++++ PASSAGE SHOWN ++++

But luckily for me, I had never met him. I had spoken to him once on the phone, I didn’t honestly understand what role he was playing within Sinn Fein at the time, and so I think Senator Mitchell was not - So it was resolved very quickly. Now, my recollection of Senator Mitchell’s role was that he didn’t play a role. I handled the press, I handled it entirely, and he actually was not, he actually left Northern Ireland either Monday night or Tuesday morning, so he wasn’t there by Wednesday when the papers agreed to the settlement and the apology. So he didn’t play a very large role in it.
BW: Heinz is “57 Varieties” Heinz?
MP: Yes.
BW: I’m curious, for both of you, what contacts have you had with the Senator since Ireland?
MP: I haven’t had very many. I’d have to think what the occasions would have been, but I haven’t had any real contact.
DP: I ran into him in the State Department basement, he was in his current role as Arab-Israeli special envoy, and it was the first time I’d seen him since ‘98. He was very cordial and just spent a few minutes catching up, I asked about his children.
MP: I’ve seen him, I saw him at Northern Ireland events for several years afterwards, and I went to the unveiling of his portrait in the Senate, and we had a staff reunion, so that sort of thing. But I’m not working, I’ve worked on a number of boards, but not that would have crossed paths with him, so limited I’d say.
BW: What do you have to say about his role as special envoy today, what do you see, any thoughts about that?

++++ PROVIDED INFORMATION ++++

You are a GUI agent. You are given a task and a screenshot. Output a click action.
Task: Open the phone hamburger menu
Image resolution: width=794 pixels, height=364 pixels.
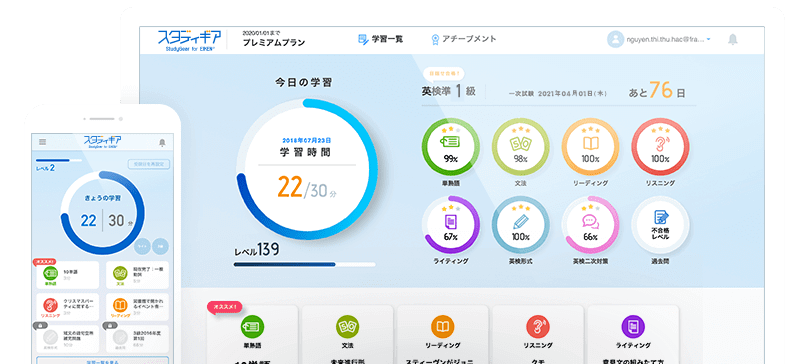[43, 142]

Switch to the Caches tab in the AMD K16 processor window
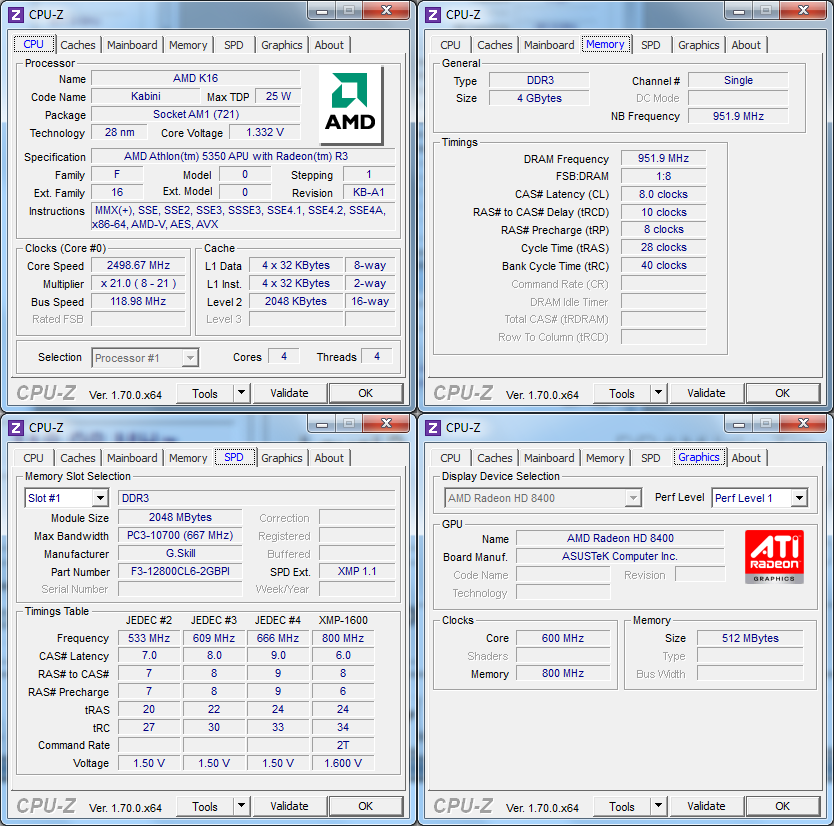point(78,45)
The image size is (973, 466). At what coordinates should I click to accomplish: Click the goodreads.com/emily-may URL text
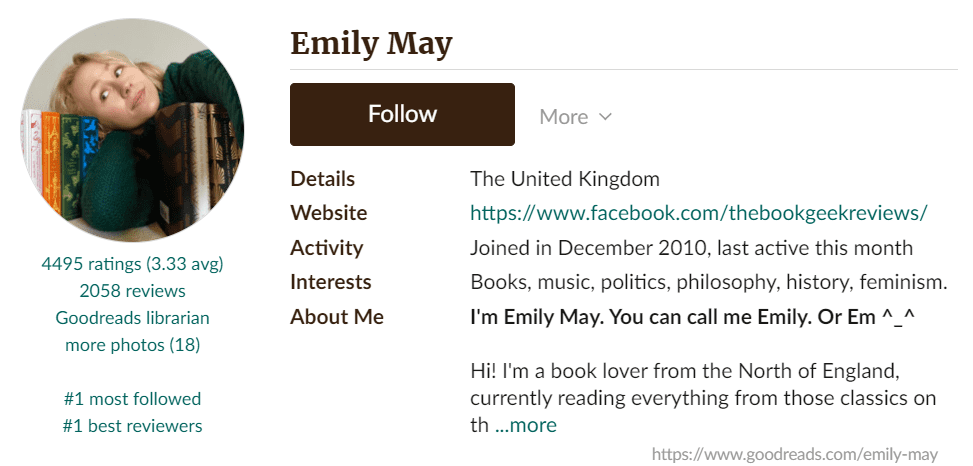coord(796,455)
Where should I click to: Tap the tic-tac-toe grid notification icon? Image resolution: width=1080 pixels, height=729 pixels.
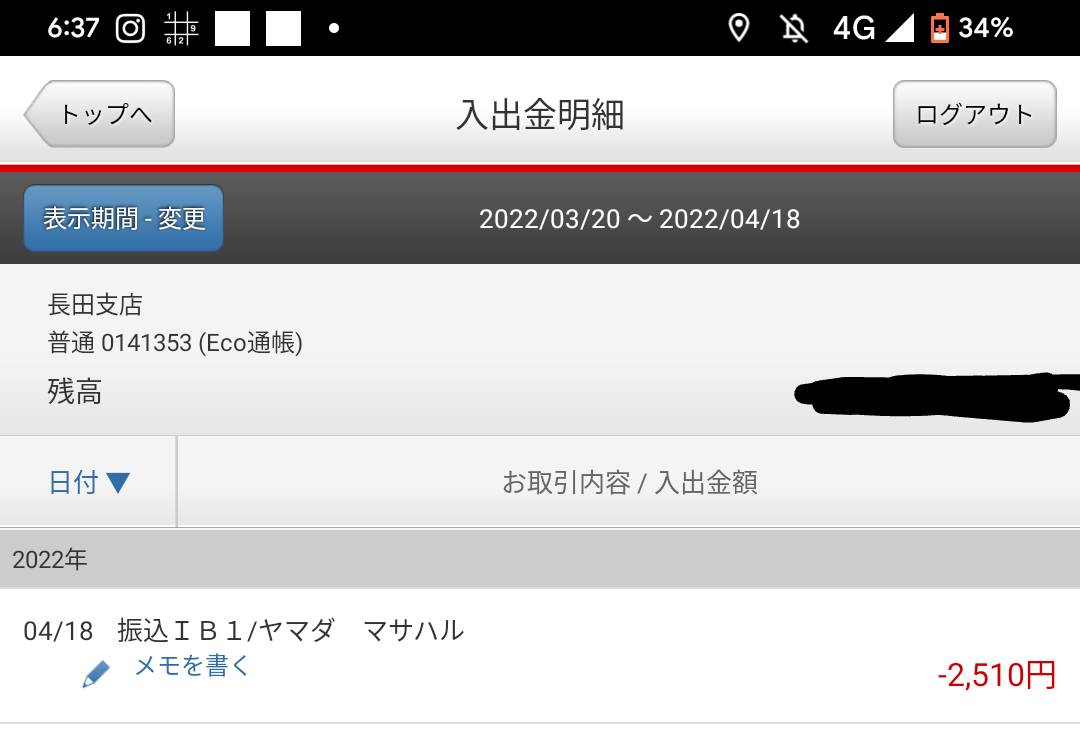pyautogui.click(x=180, y=29)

++++

_EXERCISE REQUIREMENTS_. Can you resume the interview about Senator Mitchell after its last question?

_OUTPUT OF THE TASK_.
MP: Well, I guess if I had to sum it up I would say that he played a very, very important role, and I’d be repeating myself but it’s worth repeating, that his judgment and his gravitas and his intelligence enabled him to keep talks going for two years, in the face of violence and discouragement, and I think he gained the respect of every single person in that room, and without his engagement it probably would not have occurred, ultimately.
DP: I completely agree, I can’t think of anybody else in the political constellation of this country who could have done what he did, nobody.
BW: And so that, how does that auger well for what he’s doing now?
MP: Totally different situations. In Northern Ireland you had people on the ground and nearly every political party wanting an agreement, thinking that it was in their best interests. And even though the Reverend Ian Paisley walked out initially and did eventually establish the DUP as the largest unionist party in Northern Ireland, to the detriment of Trimble, once he was in charge, then I think he started playing a constructive role, because it was in his best interests. But I think that the situation in the Middle East is a lot more complicated than that on the ground, and I think it’s going to be much, much more difficult.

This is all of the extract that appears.